TO DO: In the post on handling failure below, reproduce everything from "Several years back, Intuit, decided" down to "killed the program." word for word.

You Failed! Now What?
Last week, I had three conversations with three different companies. And each had a complaint about the same group of people: lawyers.
If you think about it, innovators and lawyers have completely opposite objectives.
Innovators want to grow the business. They believe that risk and failure are a natural part of the innovation process. Their mantra is “expansion.”
Lawyers, on the other hand, want to guard the business. Their objective is to minimize risk and avoid failure. Their mantra is “protection.”
But the issue isn’t really lawyers versus innovators. The issue is how to balance an organization’s need to protect the business while enabling it to expand at the same time.
In my previous blog entry, I discussed how to redefine failure. The model proposed was to treat everything like an experiment. While using this mindset, failure only occurs when the experiment does not give you the feedback you require.
However, sometimes even experiences can give you false positives. That is, the experiment tells you a new product, service or market is a good idea, yet in the end it proves to be a total flop.
In those situations, you have a good old fashioned failure on your hand. What do you do then? Beat up the people involved?
I was having a conversation with the former head of innovation for a giant retailer. In their quest for big successes, they had some colossal failures. Instead of chastising the people involved with the failed venture, they celebrated. They held a massive funeral. There was even a coffin in which the project (not the project team) was buried. In my mind I can imagine a New Orleans style funeral with music.
Several years back, Intuit, decided to target a younger population by linking tax filing with hip-hop. They made large marketing investments and created partnerships with companies like Expedia and Best Buy. But in the end, their marketing effort proved unsuccessful. They attracted very few new customers and killed the program.

PROVIDED MATERIAL:

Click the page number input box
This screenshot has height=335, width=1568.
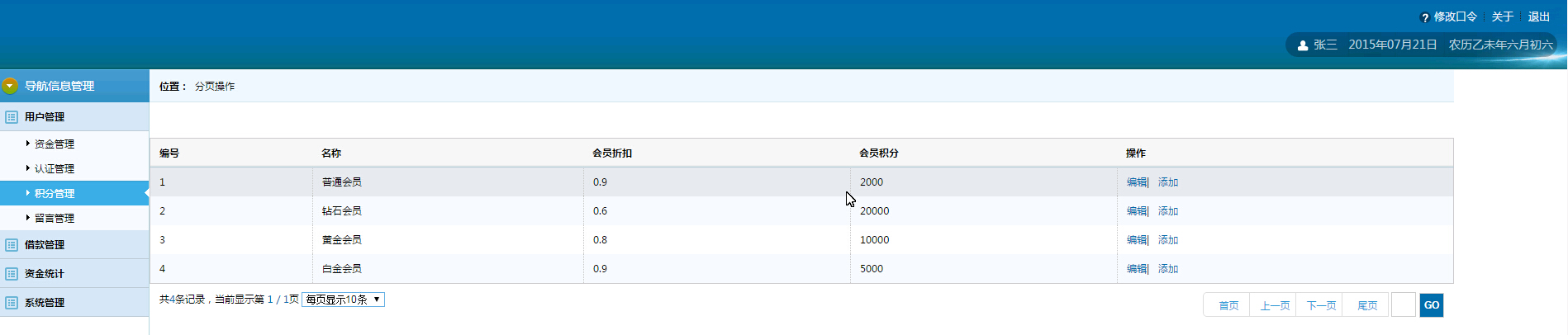click(x=1404, y=305)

THE SOLUTION:
Several years back, Intuit, decided to target a younger population by linking tax filing with hip-hop. They made large marketing investments and created partnerships with companies like Expedia and Best Buy. But in the end, their marketing effort proved unsuccessful. They attracted very few new customers and killed the program.